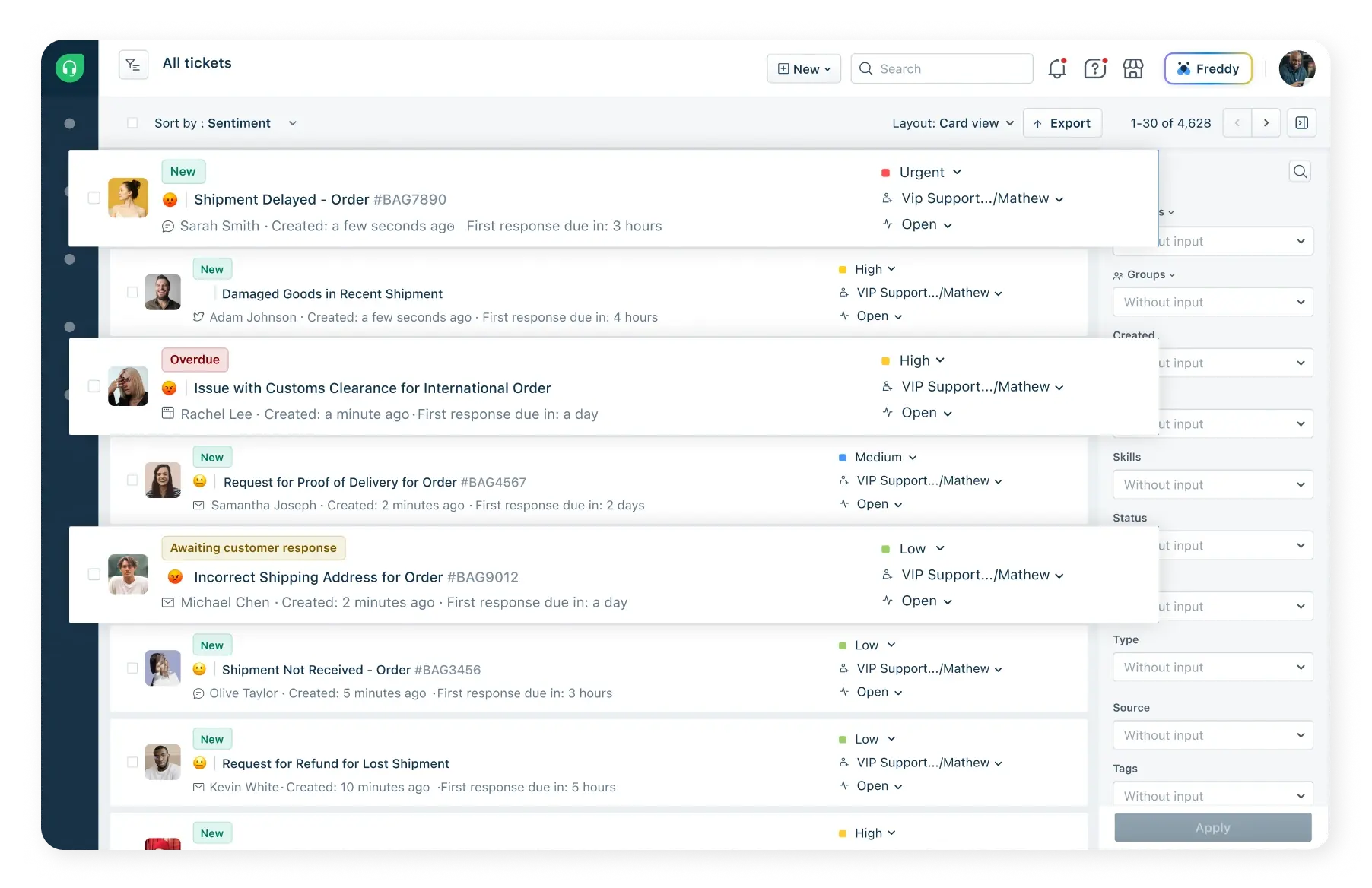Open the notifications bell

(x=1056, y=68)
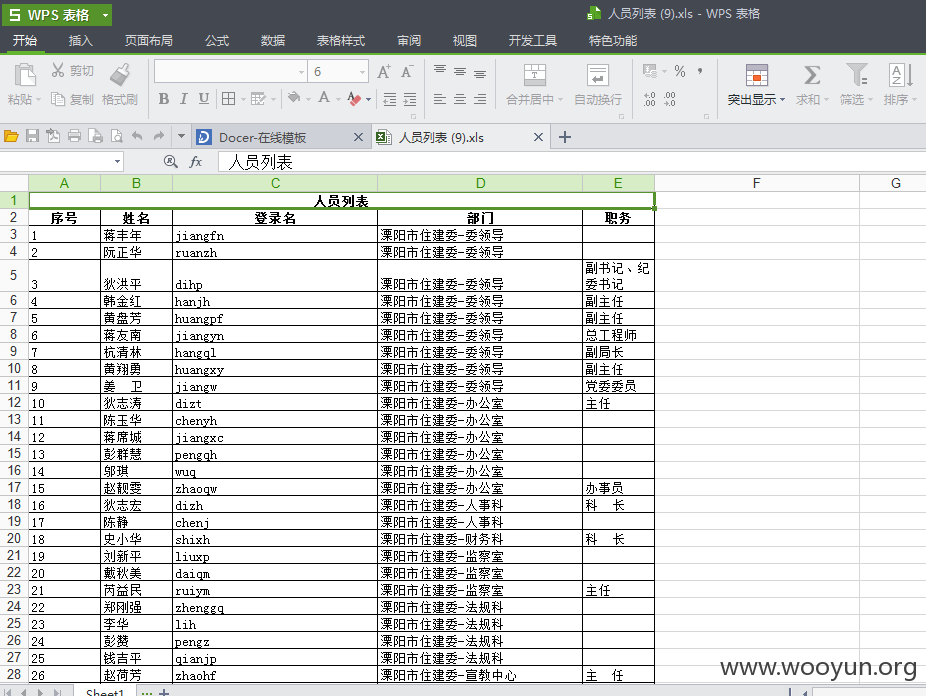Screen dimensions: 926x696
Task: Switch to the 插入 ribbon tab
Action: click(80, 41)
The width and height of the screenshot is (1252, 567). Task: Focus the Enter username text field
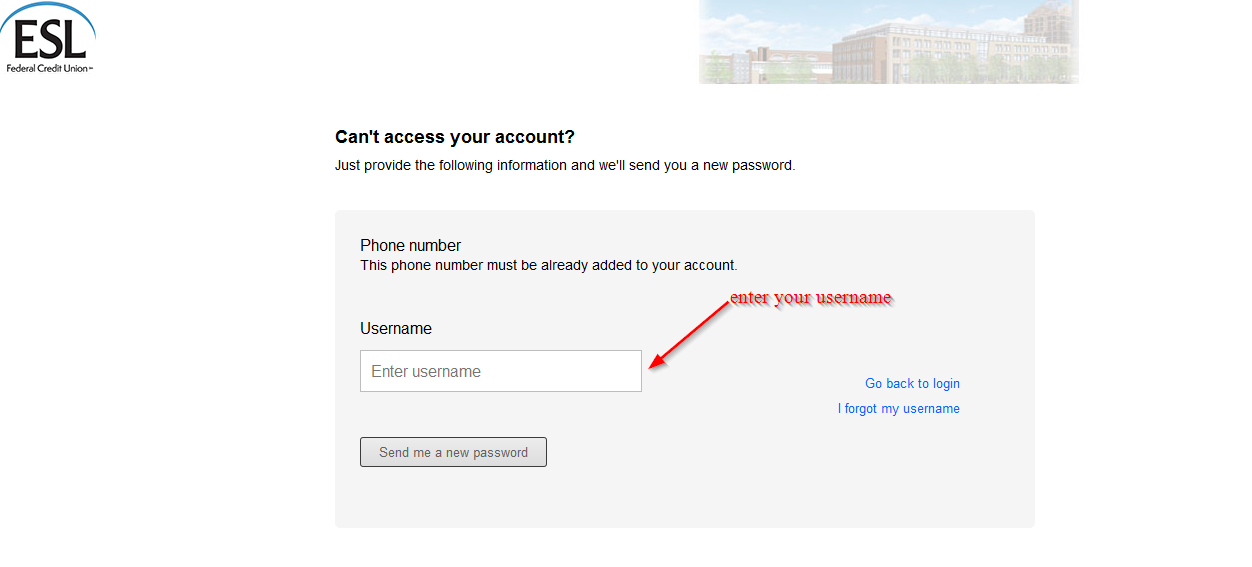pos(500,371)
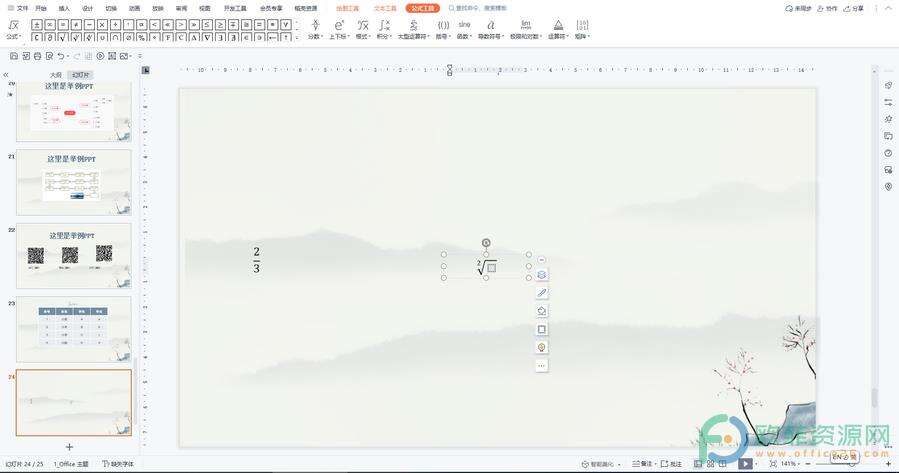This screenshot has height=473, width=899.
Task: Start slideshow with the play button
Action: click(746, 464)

==

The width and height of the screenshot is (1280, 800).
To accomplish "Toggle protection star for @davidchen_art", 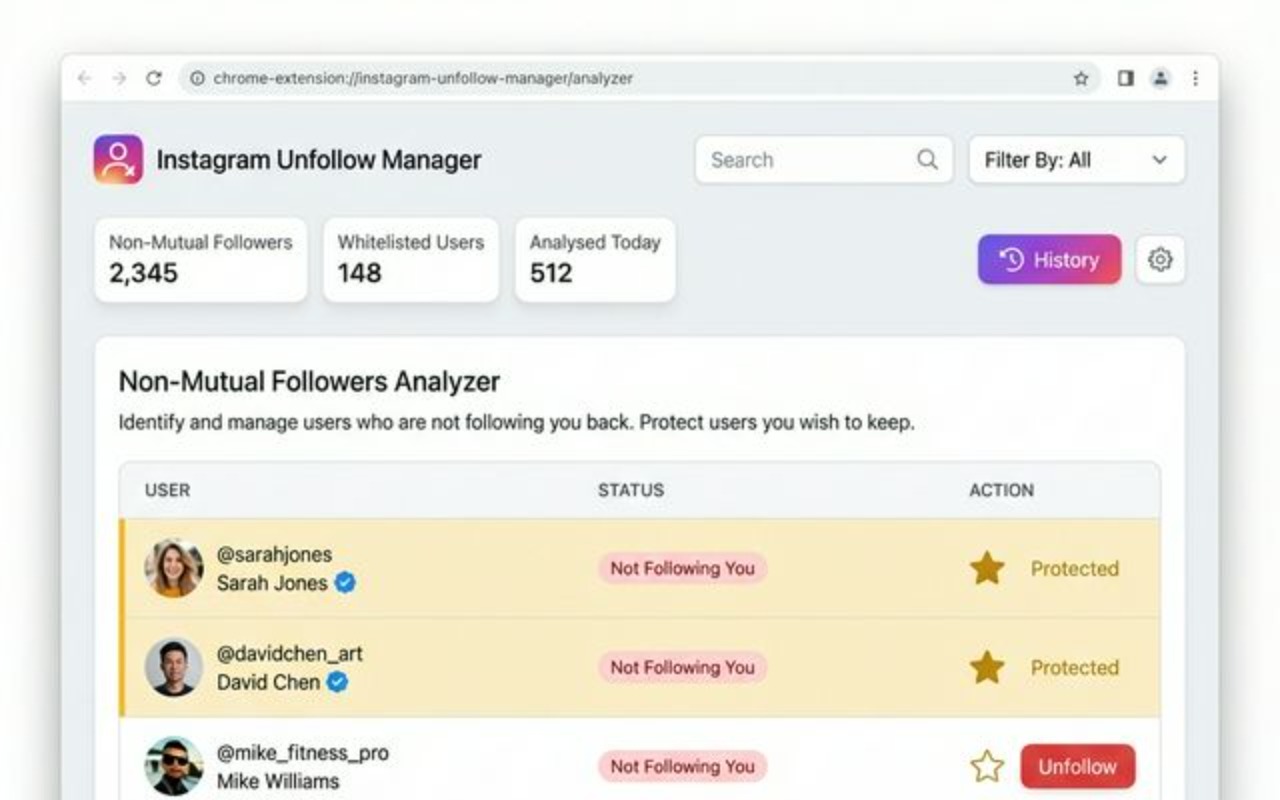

==

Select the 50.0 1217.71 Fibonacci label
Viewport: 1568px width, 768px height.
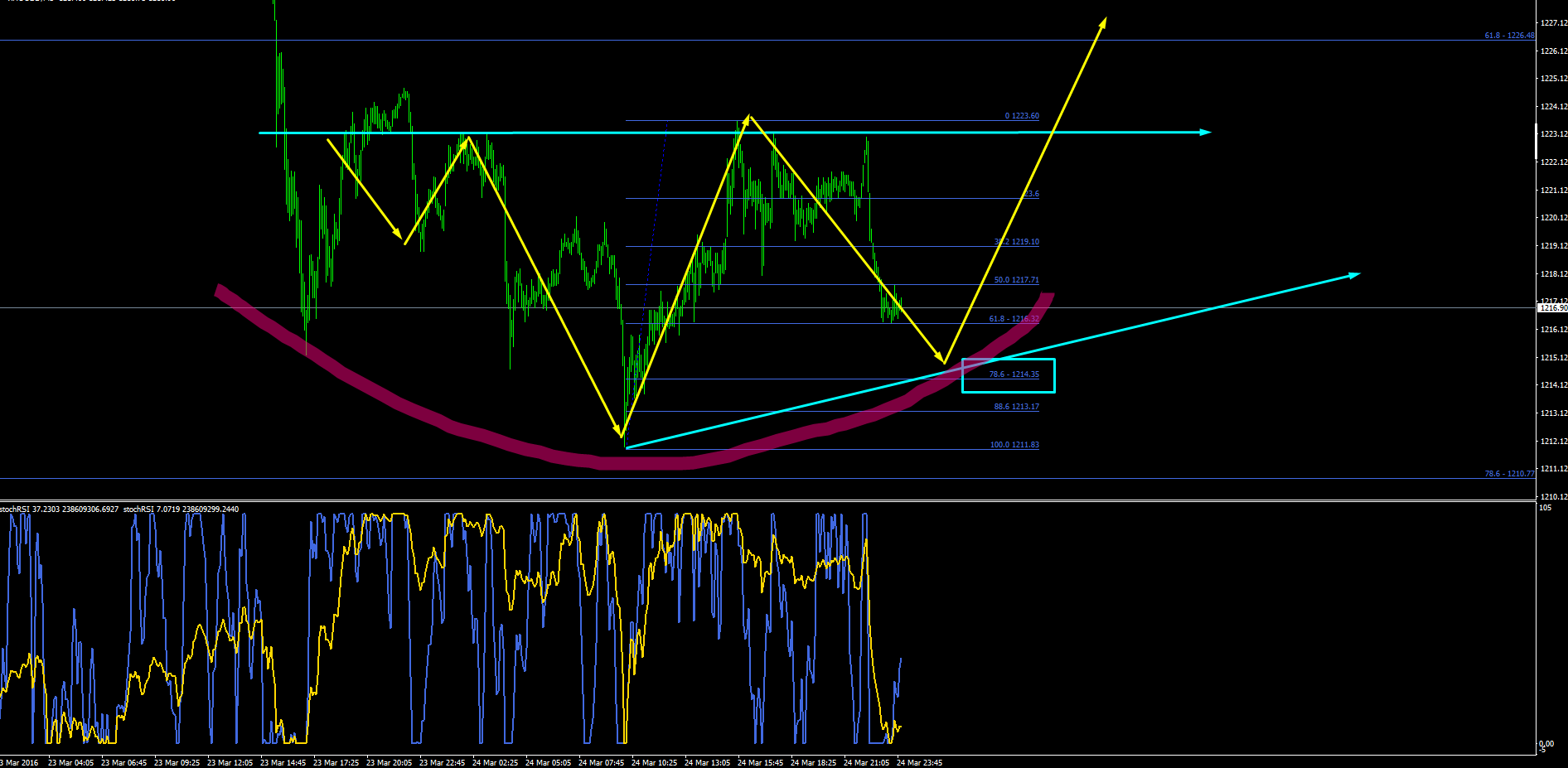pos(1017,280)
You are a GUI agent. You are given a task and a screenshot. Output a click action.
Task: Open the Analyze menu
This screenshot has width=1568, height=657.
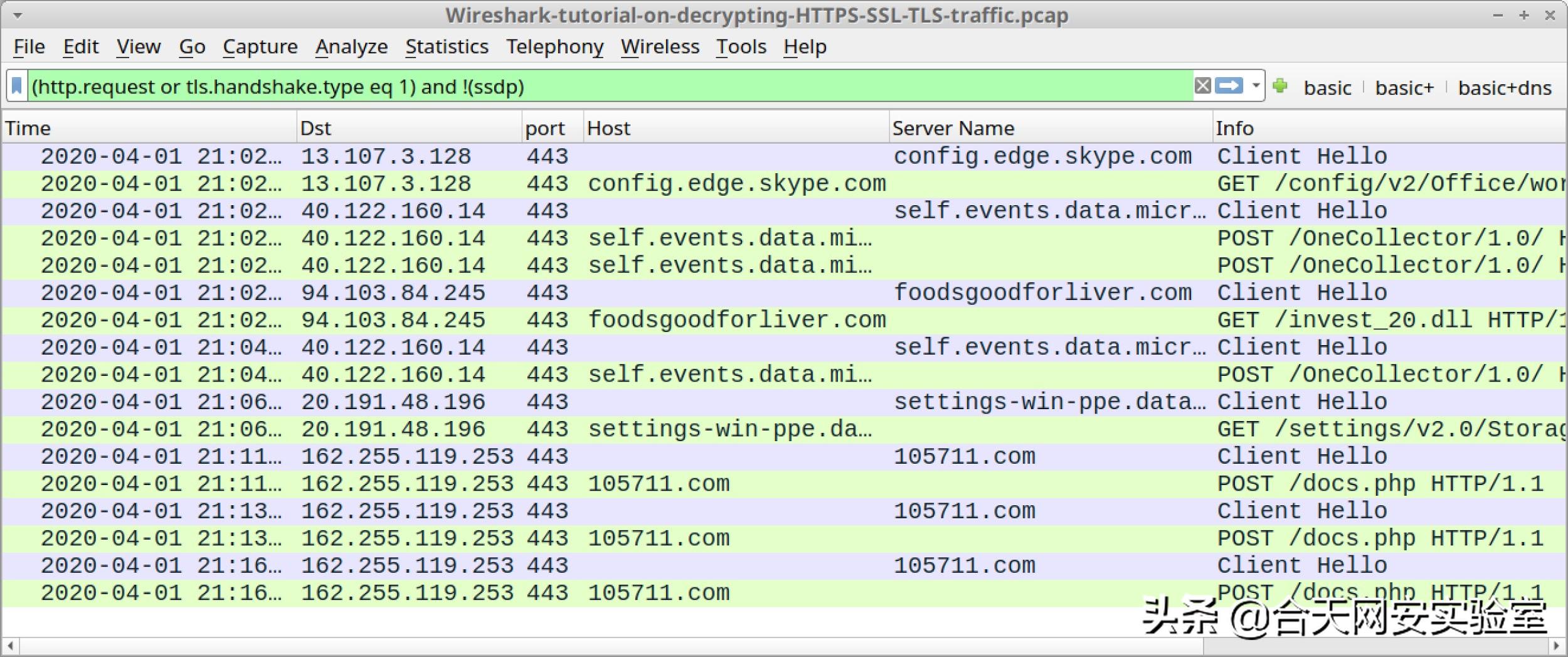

[ASSIGNED TASK]:
Between and including the line with "The width and height of the screenshot is (1280, 800)." and the line with "protection star for", repeat every line exactly as it appears above, with pictures left out.

[SOLUTION]:
The width and height of the screenshot is (1280, 800).
To accomplish "Toggle protection star for @davidchen_art", 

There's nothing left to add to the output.